If strongly consistent, need to get the majority/everyonen on board; then 
Weakly consistent; store locally; then pass onto all other replicas on whatever time we want; 

if we read from a strongly consistent thing; we have to also ask the leader; who will inform if it is still in the process of informing all replicas that a strongly consistent write is happening. 

what happens if you send the same transaction twice or to multiple machines; there should be a log on that machine if it did not go down or a different machine that is still up that help check if the thing has already been done it does not get done twice. 

leader election; the config.json file specifies possible ports; having one leader; if it goes down sometime then the first machine that detects this send a message starting from the machine with the lowest port number; and it gets elected as the leader. 


Load Balancer: not sure for now; think later

### April 19
- From a point of abstraction, the API should not be aware that it is dealing with multiple database replicas.

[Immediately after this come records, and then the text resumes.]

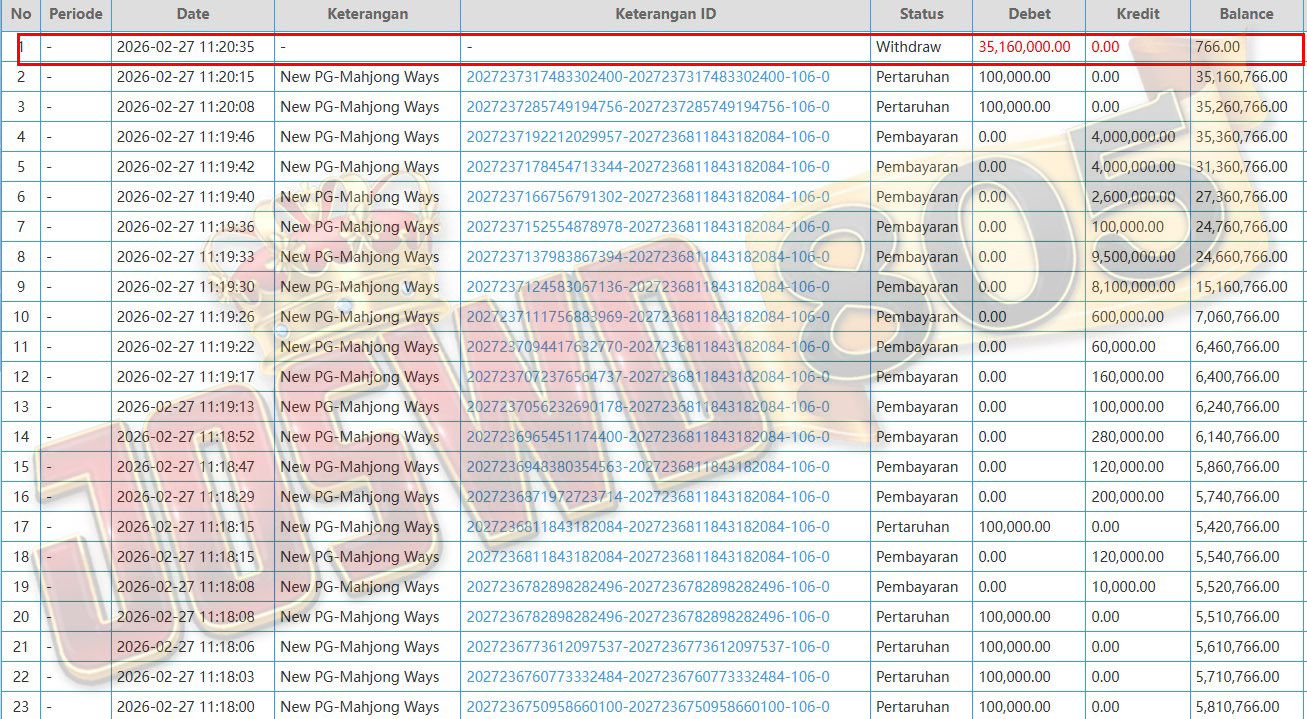1307x719 pixels.
Task: Click the Keterangan ID link in row 2
Action: 647,77
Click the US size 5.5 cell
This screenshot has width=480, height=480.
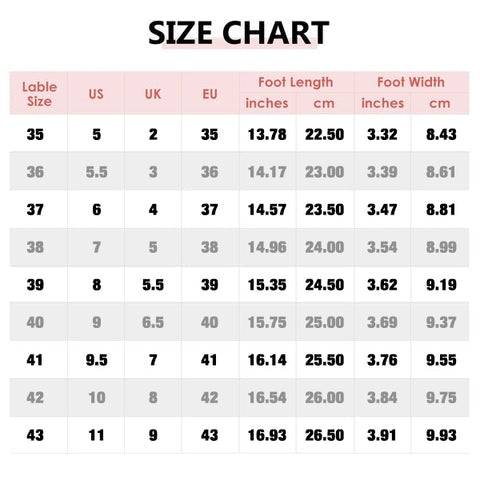pos(97,172)

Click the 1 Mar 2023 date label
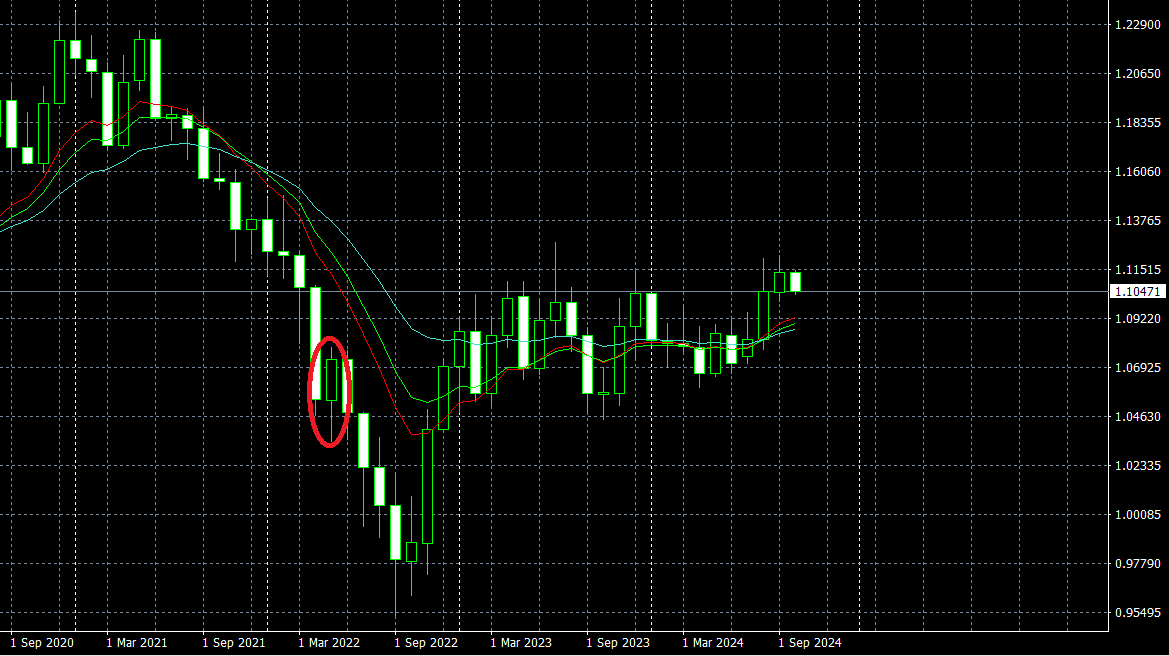521,643
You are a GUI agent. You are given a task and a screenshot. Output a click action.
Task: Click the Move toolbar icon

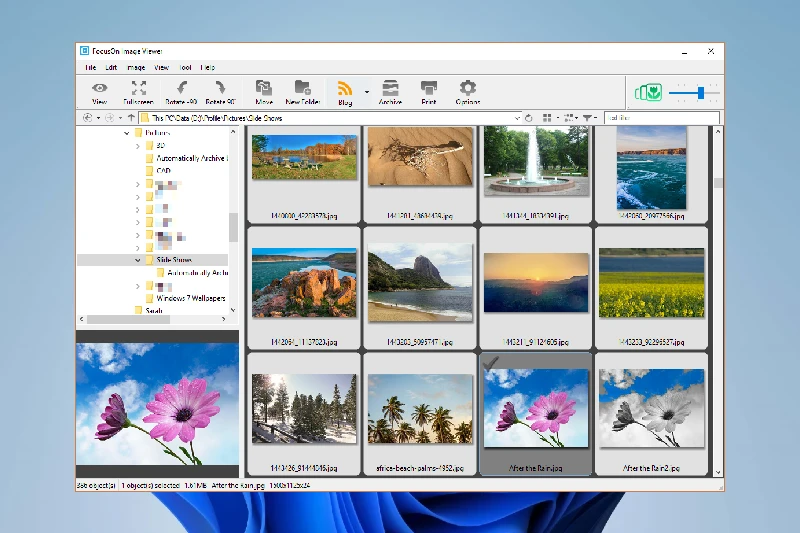coord(264,90)
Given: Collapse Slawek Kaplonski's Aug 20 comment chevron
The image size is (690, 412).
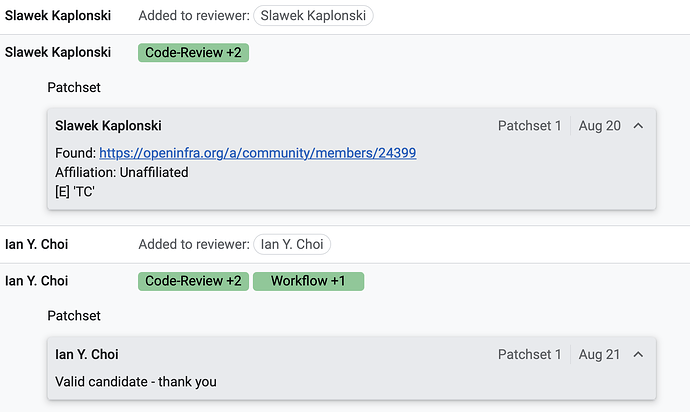Looking at the screenshot, I should point(638,126).
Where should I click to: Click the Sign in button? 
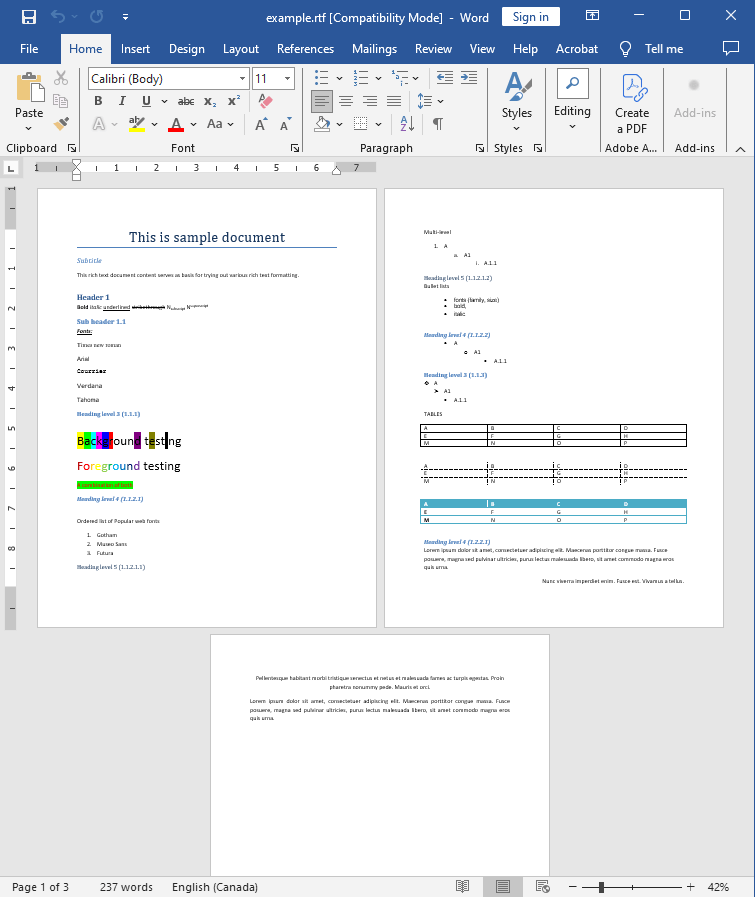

So we either need to implement a separate `Session` class which monitors all read and write statements, and then sets the database accordingly, but this will also have to implement some consensus logic, which definitely shouldn't be a part of the API's code at all
- Alternative: instead of using a full SQL server, for now, build a very simple relational database ourselves, so that we can intercept all queries easily
    - We could re-use part of our wire protocol to convert from and to binary data
    - Potential complexity: transactions, subqueries, etc.; importantly, we'd also need to write a simple query language and parse it
    - If we restrict ourselves to only using insert, update, delete, and maybe begin/commit, we can already do a lot (but for example no foreign keys, multiple indexes, complex filters, etc.), and we could implement this using a REST API with GET, PATCH, POST requests for simplicity
- Second alternative: build a proxy database server through which all of the requests pass, and which forwards most of them
    - Complexities: this proxy will need to do a lot of parsing

### April 22
- Okay idk why I thought we need to build a whole database system from scratch (it was kinda fun doing this though) but we can just create a proxy which uses its own simple language but then a regular SQL database underneath
- For now, let's use a REST API but we can probably convert that to sockets for a little extra performance
- Next steps: implement the proxy with an outside interface for sending queries, and an inside interface for taking care of the communication between replicas
- Also, do we actually need to do strong select queries?
    - If we only require a majority (e.g. Raft), then yes (could there be a case where a replica which doesn't respond/agree drops that request and then takes a read request?)
    - If we require unanimous agreement, then no, since in that case all replicas would have been updated by the time that the client sends a read request
    - Generally: always problems with temporary partition failure, even with unanimous agreement

### April 23
- We need to send clock values along with every strong query for synchronization
- We don't need to check if the followers *accept* the query (since if the leader can do it, they should all be able to do it), but rather just confirm that they have done it
- Defaults and onupdate functions need to be implemented by the client connecting to the database (e.g. the API)

### April 25
- This parsing is actually a much bigger pain than I thought it would be; if we use a proxy, the problem is that Postgres for example uses some type of SSL encryption at the beginning to make the connection and the password transmission secure which is really annoying to take care of; if we use middleware, then the problem is that SQL uses relations to make the reference to objects easier and more efficient but this means that we can't just switch from one server to another because that would mean that we send information about relations which the database doesn't know about because we haven't established what that relation means (with that specific database). Now, we could just also transmit relation IDs but then the problem is that those are probably only unique within a specific session between one client and one database, and so there could be clashes and ambiguity
- So basically I think that unfortunately, just doing the whole separate, simpler REST protocol will be much easier

### April 26
- It is still an open problem in our code when a replica crashes between having implemented a query and returning the acceptance (this is why Raft does proposals and commits with a majority)


### April 29
- Our proxy needs to implement defaults and onupdates somehow
- As another challenge, for weak transactions, there is currently not really a guarantee that they will be eventually consistent at all: if we have two update queries with different values happening at the same time, they will just end up in an inconsistent state, since both replicas commit them to their own version, then they receive the others' version, and update again. If we want to avoid this, we need to keep track of a commit history for each *field* in our database along with operations, timestamps, and old + new values.
- This is probably what we actually want lol